Continue the passage on Marxism, religion, and American anti-communism from the point where it ends.

### Source passage
=-=-=-=-=
As for how to bring Marxism to a religious element that’s deeply anti-communist: firstly, our society in general is anti-communist, as ruling-class propaganda has pervaded all levels of education and media. Second, the average American does not hate “communism,” but hates a caricature of communism, one that’s been crafted to mirror their own banking regime. Marxists can and will make communism into a popular counter-force against this regime; and part of how we’ll do so is by applying the dialectical principle which Marx described in his Critique. This is the principle where counter-forces to capitalist modernity, like religion, get their power by speaking to a real alienation from what capital is doing to us; and where therefore, the only way to defeat these reactionary political forces is by ending the sick social order that they’re reacting to. Wrote Marx:


The foundation of irreligious criticism is: Man makes religion, religion does not make man. Religion is, indeed, the self-consciousness and self-esteem of man who has either not yet won through to himself, or has already lost himself again. But man is no abstract being squatting outside the world. Man is the world of man – state, society. This state and this society produce religion, which is an inverted consciousness of the world, because they are an inverted world. Religion is the general theory of this world, its encyclopaedic compendium, its logic in popular form, its spiritual point d’honneur, its enthusiasm, its moral sanction, its solemn complement, and its universal basis of consolation and justification. It is the fantastic realization of the human essence since the human essence has not acquired any true reality. The struggle against religion is, therefore, indirectly the struggle against that world whose spiritual aroma is religion.
=-=-=-=-=
### Extracted entries
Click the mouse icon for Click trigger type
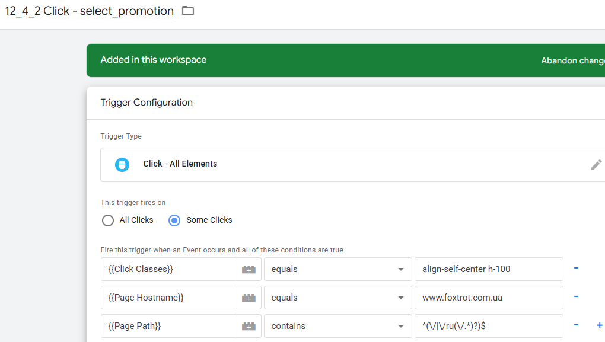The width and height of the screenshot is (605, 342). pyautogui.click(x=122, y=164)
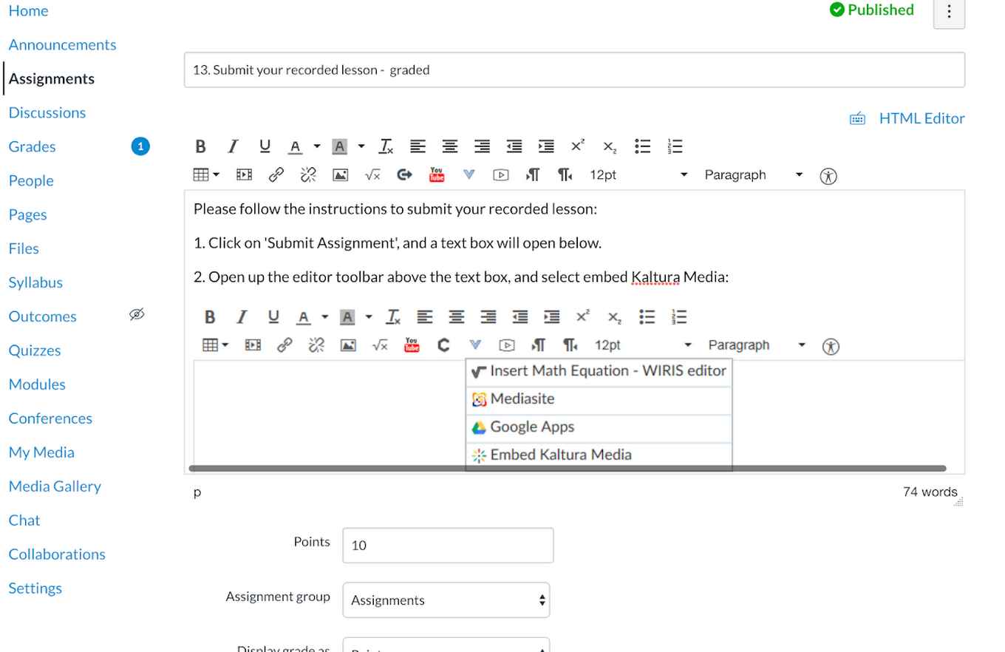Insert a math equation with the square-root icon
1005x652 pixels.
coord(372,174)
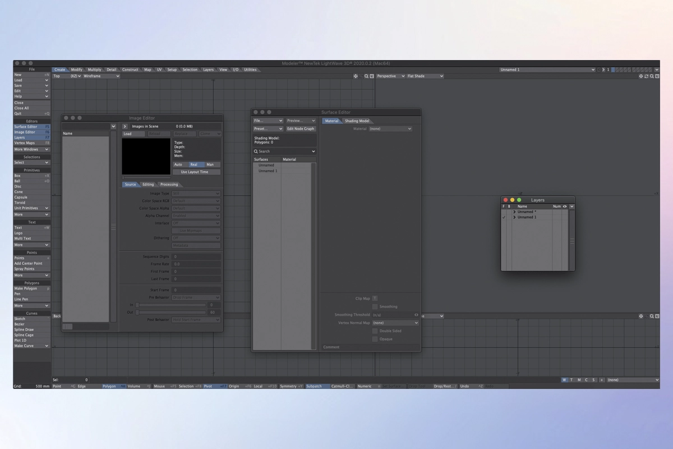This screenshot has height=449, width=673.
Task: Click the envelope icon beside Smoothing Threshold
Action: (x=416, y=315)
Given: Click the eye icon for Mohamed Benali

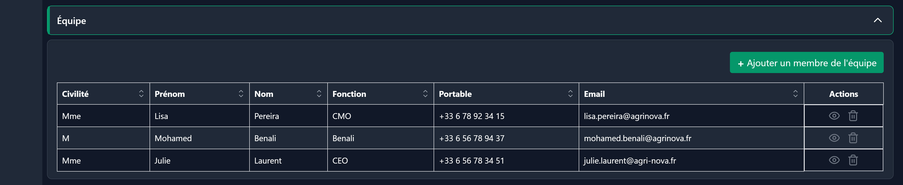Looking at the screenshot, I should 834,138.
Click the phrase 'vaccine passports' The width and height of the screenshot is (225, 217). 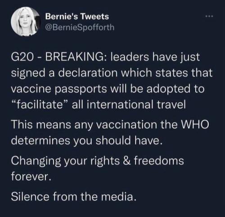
=-=-=-=-=
### Answer to this exercise
Religious suffering is, at one and the same time, the expression of real suffering and a protest against real suffering. Religion is the sigh of the oppressed creature, the heart of a heartless world, and the soul of soulless conditions. It is the opium of the people. The abolition of religion as the illusory happiness of the people is the demand for their real happiness. To call on them to give up their illusions about their condition is to call on them to give up a condition that requires illusions. The criticism of religion is, therefore, in embryo, the criticism of that vale of tears of which religion is the halo. 


Therefore when I say that the hinterlands are where we can find how to defeat capital, and that religious structures are a buffer against this collapse, I do so with the awareness that historical conflicts can’t be resolved simply by supporting the good side within a given dispute. America maintains strong collectivist elements, ones that will stave off the kind of depopulation scenario that south Korea has experienced; but these elements exist as a reaction to history’s progression. As a means for pushing back against the destructive machinations of capitalist modernity, which seek to destroy community and the family. It is a good thing that these religious counter-forces exist, but any honest Marxist analysis will account for this context in which they exist, where the condition of class society has perpetuated a need for religion. 


This bleakness and alienation within our social system is going to get worse the longer the capitalists maintain control over AI. And this will create greater reactions from these traditionalist societal forces, in a way that parallels the reactions from the liberal “creative class.” Yet if we understand dialectics, we’ll know how to guide the elements with revolutionary potential towards the path of class struggle.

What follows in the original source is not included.